Task instructions:
Could you repeat exactly the lines from the one containing "You are a computer-use" through the last line of the records, with no pictures?

Data extract:
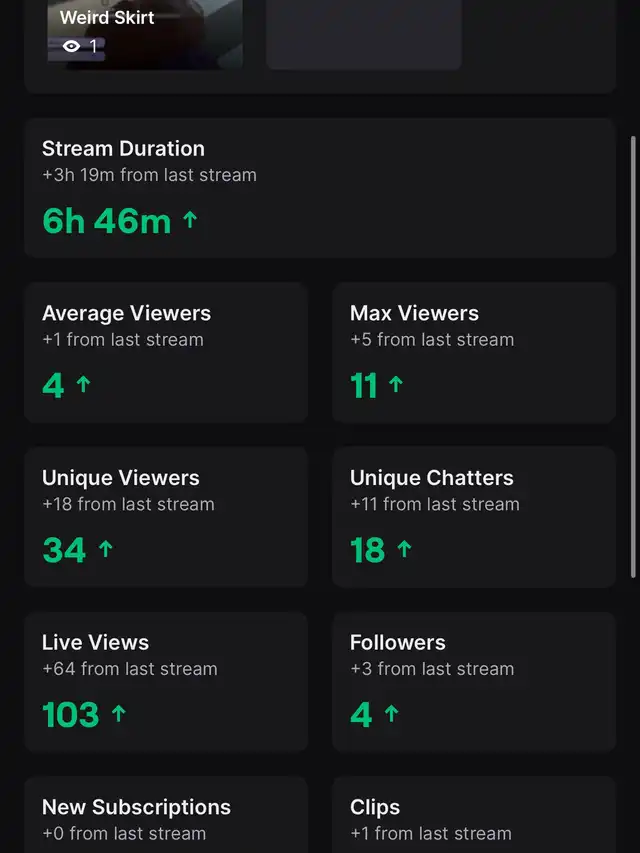
Task: Open the Clips stat card
Action: click(x=474, y=815)
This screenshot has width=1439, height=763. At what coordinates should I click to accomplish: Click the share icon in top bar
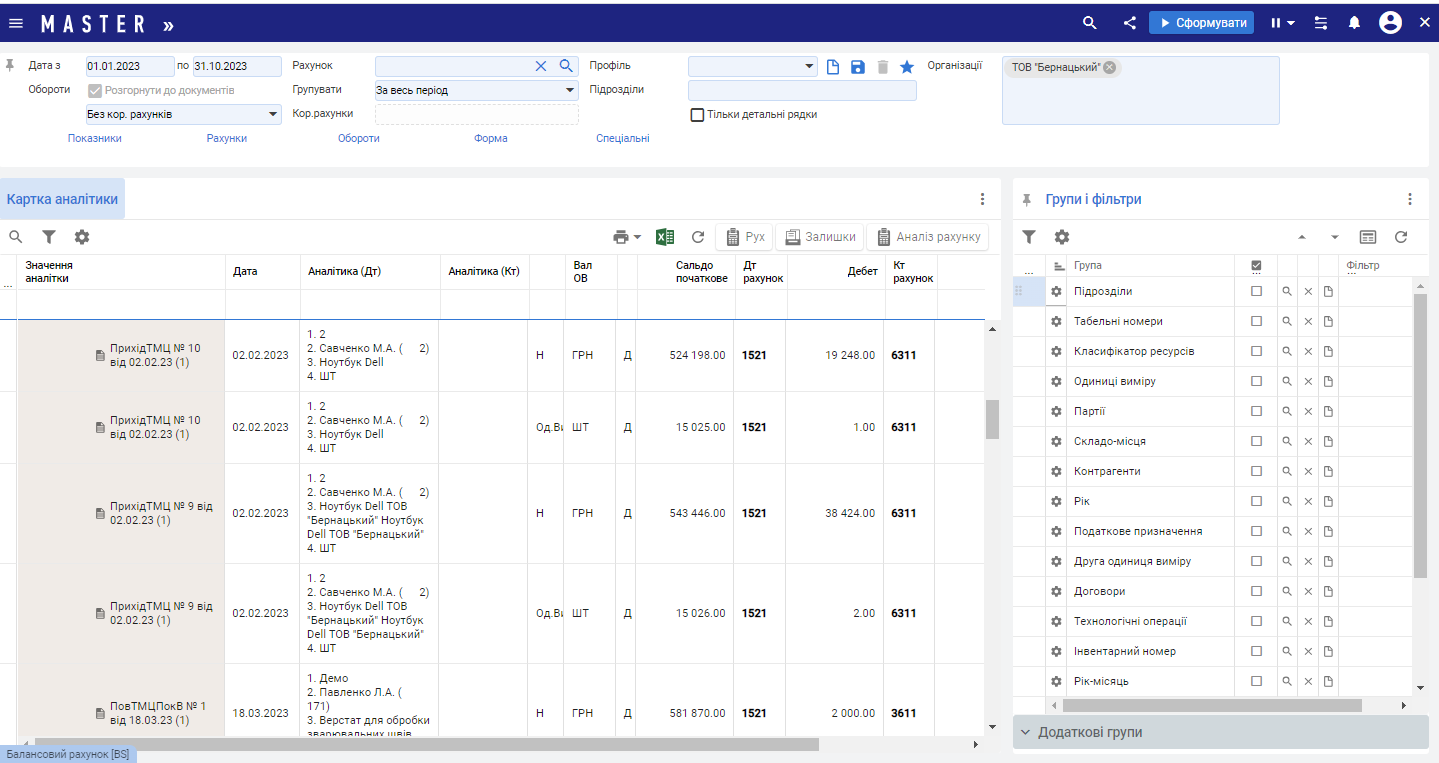(1129, 23)
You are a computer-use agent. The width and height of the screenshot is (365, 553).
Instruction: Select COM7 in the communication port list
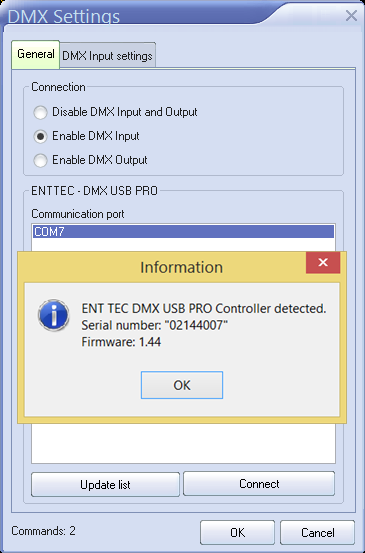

Exercise result:
You are a computer-use agent. The width and height of the screenshot is (365, 553).
Instruction: Select COM7 in the communication port list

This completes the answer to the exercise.